Living with M.S.

"Living with M.S. is sort of like training for a long race. The harder you try, and the longer you keep at it, the stronger you become.
Eventually, looking back, you may be amazed at the power you possessed, even when you had no idea it was within your reach." (Linda Ann Nickerson)


Taking shots at the MRI

Here we go again.

Like pretty much any MSer, I have to sign up for brain MRI scans regularly, usually from one to three times a year.

This year’s edition is set for this week.

Normally, the MRI is fairly routine for me. I admit: It can be mind-numbingly boring and challenge my ability to remain completely still for 45-75 minutes (depending on whether they scan the spine or just the brain).

Mostly, I try to zone out a bit and count it as a time of rest, despite the clanging and banging that starts and stops and starts and stops – seemingly without stopping.

Last year was different.

My neurologist’s practice is based in a major university hospital, which means the MRIs are done there as well. That also means medical students may participate in the tests.

And so they did.

There I was, confined inside the big booming tunnel, with the “Silence of the Lambs” face cage strapped on.

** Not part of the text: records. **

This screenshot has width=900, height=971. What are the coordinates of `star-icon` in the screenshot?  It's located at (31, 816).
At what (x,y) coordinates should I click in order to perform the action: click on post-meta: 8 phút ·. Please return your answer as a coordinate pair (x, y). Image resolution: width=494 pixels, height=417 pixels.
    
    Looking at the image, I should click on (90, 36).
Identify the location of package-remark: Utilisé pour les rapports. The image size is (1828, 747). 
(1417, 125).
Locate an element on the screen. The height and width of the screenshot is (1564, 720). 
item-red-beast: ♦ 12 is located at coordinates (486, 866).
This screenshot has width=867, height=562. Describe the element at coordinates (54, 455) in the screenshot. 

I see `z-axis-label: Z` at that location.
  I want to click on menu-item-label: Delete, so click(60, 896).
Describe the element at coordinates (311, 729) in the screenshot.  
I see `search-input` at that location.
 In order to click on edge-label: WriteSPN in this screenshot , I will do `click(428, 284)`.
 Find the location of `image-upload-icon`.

“This next scan lasts three minutes,” the technician said. “Then we’ll come in and give you the contrast injection before the next one.”

Essentially blindfolded inside the MRI tunnel, I waited out the scan.

“Boom – boom – boom! 
Bzzzt. Bzzzt. Bzzzt. 
Rum – rum – rum. 
Boom – boom – boom! 
Bzzzt. Bzzzt. Bzzzt. 
Rum – rum – rum. 
Boom – boom – boom! 
Bzzzt. Bzzzt. Bzzzt. 
Rum – rum – rum.”

Then the room grew still for a few seconds.

Suddenly, I felt someone take my right arm and roll up my sleeve.

“Here we go,” a man said.

He snapped a rubber strap around my arm. Then the poking started.

After a couple dozen jabs, I heard two more voices.
“Let me try,” said a woman. “I can get it.”

The needle stabbing continued.

At last, a third person tried to find the vein and administer the contrast dye.

"There it is," he added.

By now, both arms throbbed. I could hardly wait to roll out of the MRI tube and check out the damages.

The MRI is called a non-intrusive medical test.

Now I beg to differ.

For about two weeks afterwards, I wore long-sleeved shirts, just so my loved ones wouldn’t try to stage an intervention. I had clumsy needle tracks running up and down my arms.

I sure hope those medical students managed to pass their classes and move on.